Vandaag was het dan zo ver: de grote oversteek van de spreekwoordelijke Rubicon. Al was het na het oversteken nog lang zoeken naar Italiaans. Zuid-Tirol is niet eens tweetalig, maar anderhalftalig Duits.
Na het vertrek uit Mannheim reden we al vrij snel de file in. Iets met een combinatie van Baustelle en vakantiegangers. Toen we eenmaal München voorbij waren verliep het verder eigenlijk voorspoedig. De route zelf is een aanrader. Het is een mooie reis door eerst het laaggebergte, daarna de Alpen en dan de Dolomieten. Het was schitterend. In combinatie met de Italiaanse snelweg is het ook heerlijk wegrijden. Veel bergen zijn nog besneeuwd, maar aan veel riviertjes kun je zien dat dit al tanende is.
En ja, hoe kunnen we onze eerste indruk van Italië beschrijven. Kort gezegd: Italië is het Oekraïne van de Alpenlanden. De vangrail is overal verroest (al ontbreekt die volledig in Oekraïne). De bekende fietsers en scooters zijn op de (provinciale) snelweg. Wegwerkers steken lopend de snelweg over. Tanken mag je niet zelf doen. Zodra je van de tolweg bent is zelfs het wegdek Oekraïens. Mensen spreken geen buitenlands, maar zijn wel heel behulpzaam.
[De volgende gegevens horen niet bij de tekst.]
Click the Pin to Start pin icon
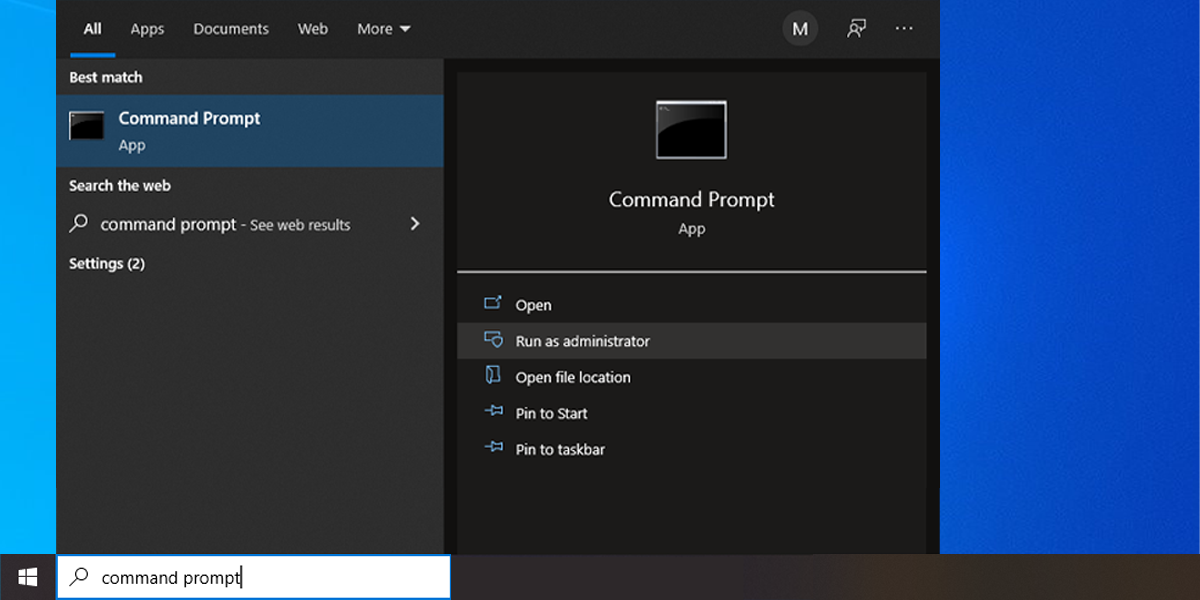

Het weggedrag van medeweggebruikers doet bij vlagen erg Oekraïens aan. Nou ja, we voelen ons in ieder geval thuis. Onderweg zijn we enorm veel ruïnes en oude gebouwen tegengekomen, dus dat belooft al veel goeds.
Op het moment van schrijven is het nog een uurtje rijden naar Florence. We zijn inmiddels allang uit Zuid-Tirol, dus we zien en horen nu echt alleen nog maar Italiaans om ons heen. En wat klinkt die taal toch fijn!